I-4 : Aide en urgence – aide humanitaire

Ce sont des personnels très spécialisés, qui interviennent de façon rapide et précise dans des situations urgentes et traumatisantes : catastrophe naturelle – guerre ou conflit armé – déracinement de population – épidémie – famine – etc.

Ex : médecins et personnels soignants – logisticiens – constructeurs d’abris – transporteurs de matériel – etc.

Leur temps et moyens d’action sont limités au « temps de crise » : leur action est souvent relayée par des actions de développement et de reconstruction.

I-5 : Missionnaires non résidents

Ce sont des personnes qui vivent en dehors de la région géographique d’un groupe visé, mais qui mènent un certain nombre d’activités pour atteindre ce groupe. Ils utilisent toutes sortes de ressources disponibles dans leur pays d’origine pour l’évangélisation, et les concentrent sur la population visée, pour un plus grand avantage stratégique.

Ce type de missionnaire n’est pas en concurrence avec les autres ouvriers, qui utilisent d’autres approches. Tous les autres ministères et autres ressources sont pris en compte et renforcés dans le but d’atteindre un peuple donné.

Son lieu de résidence n’est pas forcément près du peuple à atteindre : c’est plutôt un endroit stratégique, un carrefour de communications et de ressources (souvent un centre urbain).

C’est un homme qui travaille en réseau, avec de multiples partenaires (personnes, églises, œuvres, etc.). Il est inconcevable pour lui de travailler individuellement auprès d’un peuple, ni même avec une seule dénomination. Il a une capacité de catalyser des centaines d’agents évangélistes pour un effort concerté.

II/ Deux manières de financer le ministère

Dans le Nouveau Testament, on trouve deux manières principales de financer le ministère : en étant « faiseur de tentes » ou en recevant un soutien des églises. Les deux sont légitimes. C’est le contexte qui détermine si l’on choisit l’un ou l’autre.

* Dans un cadre pionnier païen, Paul a choisi d’être faiseur de tentes, pour être crédible et efficace. C’était une motivation non pas théorique, mais stratégique et contextuelle. C’était une conviction profonde pour lui. (1 Corinthiens 9,12)

2 Cor 11,7-10 = Paul ne veut pas être un fardeau pour les autres, de quelque façon que ce soit.

2 Thessaloniciens 3,9-10 = Il encourage les autres à faire de même.

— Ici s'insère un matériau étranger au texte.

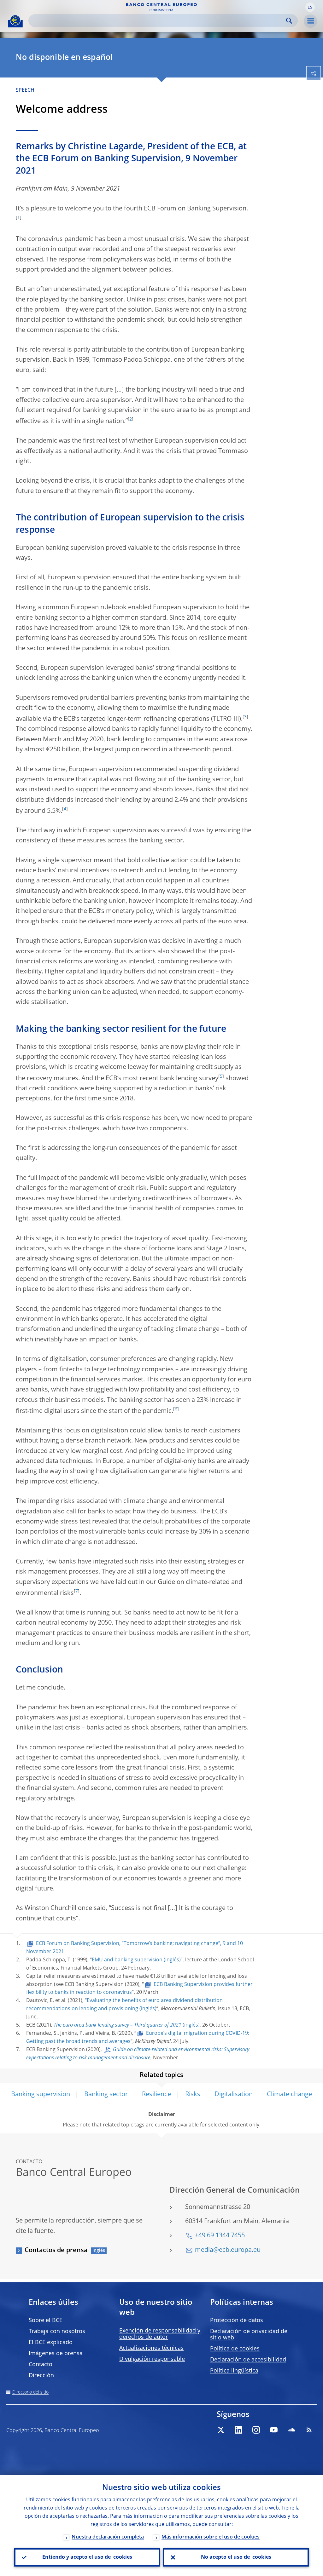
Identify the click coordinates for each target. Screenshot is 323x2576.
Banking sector (106, 2094)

Philippiens 4, 16 / Actes 18,5 : à d’autres moments, Paul vit avec les dons des églises.

* Paul a montré l’exemple du style de vie pionnier missionnaire : il était faiseur de tentes. Pour lui, il n’y avait pas d’écart entre travail séculier et travail spirituel.

* Le modèle du ministère à plein temps (soutenu financièrement à 100%) n’est souvent pas applicable pour les structure émergentes des pays du sud : c’est trop coûteux, et dans beaucoup de cas ce n’est pas la meilleure stratégie. Pour les missionnaires occidentaux, la recherche du soutien financier devient également un souci important.

Compte tenu du contexte politique, religieux, social de nombreux pays aujourd’hui, l’approche des « faiseurs de tentes » est la seule possible.

III/ Le travail de faiseur de tentes comporte un mandat stratégique.

Les faiseurs de tentes ont 8 arguments :

  1. Ils sont mieux acceptés et plus crédibles aux yeux de la population locale.Un missionnaire étranger soutenu à 100% par de l’argent étranger est considéré comme suspect par la population.Pour que la population accepte le message, il faut d’abord qu’elle accepte le messager (1 Cor 9,12). Celui ci est avant tout témoin.
  2. Ils s’identifient plus facilement avec la population locale.Paul suivait l’exemple de Jésus (Philippiens 2, 5-10 / 1 Cor 4,12) = il travaillait dur de ses mains, comme les autres gens, il gagnait leur respect, et pouvait ainsi atteindre un grand nombre de personnes.
  3. Ils proclament l’Evangile au moyen d’un travail séculier oint du St Esprit.Ils proclament la Parole par leurs actions, pas seulement verbalement. Ils démontrent, par un style de vie authentiquement chrétien, que l’Evangile est aussi efficace dans les choses courantes de ce monde, au milieu des tempêtes de la vie quotidienne.Ex : Un homme d’affaires qui refuse la corruption et la tricherie / Un juge qui applique la justice, sans pots de vin / Un médecin ou une infirmière qui exerce avec compassion et prie pour ses patients.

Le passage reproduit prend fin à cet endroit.